How I Became Involved in the Friends of Richard Lapointe
by Steve Greenspan
I was at a conference in I think New Orleans when I went to the men’s room. Bob Perske (who thinks it was Washington) was at the adjoining urinal and he started telling me about this trial in Hartford and urged me and my students to attend. I agreed that I would and that is how I became involved in the Friends as well as in the cause of people with ID caught up in criminal proceedings. Bob now describes that as the most productive piss he ever took. I can’t know that for sure, but I know it was the most productive one I ever took.
The first day I attended the trial, Richard was on the stand.

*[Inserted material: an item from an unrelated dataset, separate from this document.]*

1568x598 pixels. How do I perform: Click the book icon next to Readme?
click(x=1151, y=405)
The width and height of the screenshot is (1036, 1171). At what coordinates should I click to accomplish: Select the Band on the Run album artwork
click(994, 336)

The prosecutor (the most aggressive I’ve seen, and I’ve since seen some doozies) was asking Richard if could remember saying this or that and then got him to read his signed statement. To me, it looked like he was pretending to read it, as in spite of wearing these coke bottle glasses, he almost immediately kept saying “yes I guess I said that”. At the next break, I approached one of the public defenders and I said “I suppose you know he was covering up his inability to comprehend the statement”. Richard’s attorney said “yes I know it, and I am certain the jury will know that also”. Well, we all know how that worked out.
After Richard was convicted, I became involved in trying to help the defense team to put together a team of mitigation experts who knew something about Dandy-Walker syndrome (too bad that wasn’t the case during the confession suppression hearing). It is hard to comprehend today, given how flimsy the case against Richard was, but the prosecution was hell-bent on executing Richard. Thank God, the jury redeemed itself slightly by voting against that. Although I knew nothing about Dandy-Walker at the time, and even less about capital proceedings, I have since gone on to write scholarly pieces about both, and have made a second career as a mitigation and Atkins expert (thus far, always for the defense). I have Richard, and Bob, to thank for that.
I regret that I wasn’t able to be of more help to Richard when it counted, but I am trying to make up for it today in other cases. Living in Colorado now, I very much miss being an active member of the Friends, although I guess the old Burger King meetings have ended. My participation in the Friends was the most meaningful group experience that I have ever had. Like all of the other members, I pray that some day soon, Richard will get the freedom that this innocent man has too long been denied.
Steve Greenspan is a former Professor of Psychology at the University of Connecticut and now a Forensic Psychologist who testifies as an expert witness in criminal cases involving persons with intellectual disabilities.